Entretanto, ao dedicar tempo para o desenvolvimento de ações de facilitação do trabalho na escola, o coordenador deixa de destinar “tempo de seu trabalho na escola para o desenvolvimento de ações pedagógicas planejadas intencionalmente tendo em vista a formação docente.” (CAMPOS; ARAGÃO, 2012, p. 38), função prioritária desse profissional.

A preocupação que ora apresentamos advém da reflexão sobre a atuação imediatista desse profissional em muitas das atividades que desenvolve, especialmente quanto à oferta de materiais e suporte ao professor, que pouco pode impactar na reflexão sobre a prática e na consequente mudança no fazer docente, na consolidação do papel de formador de professores e na legitimação de seu cargo na rede onde atua.

Sobre o destaque dado ao papel de “articulador”, entendemos que esses profissionais reconhecem que se trata de um papel orientado para um fim, como, por exemplo, a consolidação do Projeto Político Pedagógico (PPP) das unidades escolares onde atuam.

• Trecho de dados:

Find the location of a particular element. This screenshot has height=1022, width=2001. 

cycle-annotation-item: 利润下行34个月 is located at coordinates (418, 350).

• Item da tarefa A: No texto sobre o trabalho do coordenador na escola, que exemplo é dado de um fim para o qual se orienta o papel de "articulador"?
• Item da tarefa B: Prossiga o texto sobre o trabalho do coordenador na escola a partir do ponto em que ele termina.
As linhas não têm nenhum papel nesta atividade.

• Resposta esperada A: A consolidação do Projeto Político Pedagógico (PPP) das unidades escolares onde esses profissionais atuam.

• Resposta esperada B:
Para André e Vieira (2012, p. 23):

Ter clareza do papel de articulador do projeto político pedagógico da escola, num processo contínuo de formação de professores, é de fundamental importância para que o coordenador não se perca nas emergências e nas rotinas do dia a dia escolar.

O papel de articulador, nesse caso, vai além de agir a serviço do cumprimento das ações planejadas pela comunidade escolar e reveladas no PPP da unidade escolar. Na verdade, a consciência desse papel permite, a esses profissionais, definir, inclusive, quais sujeitos da escola devem ser envolvidos nos processos que desenvolvem e em quais momentos, ou seja, ser articulador não significa ser apenas articulador de projetos, mas, também, articulador de pessoas e de processos educativos.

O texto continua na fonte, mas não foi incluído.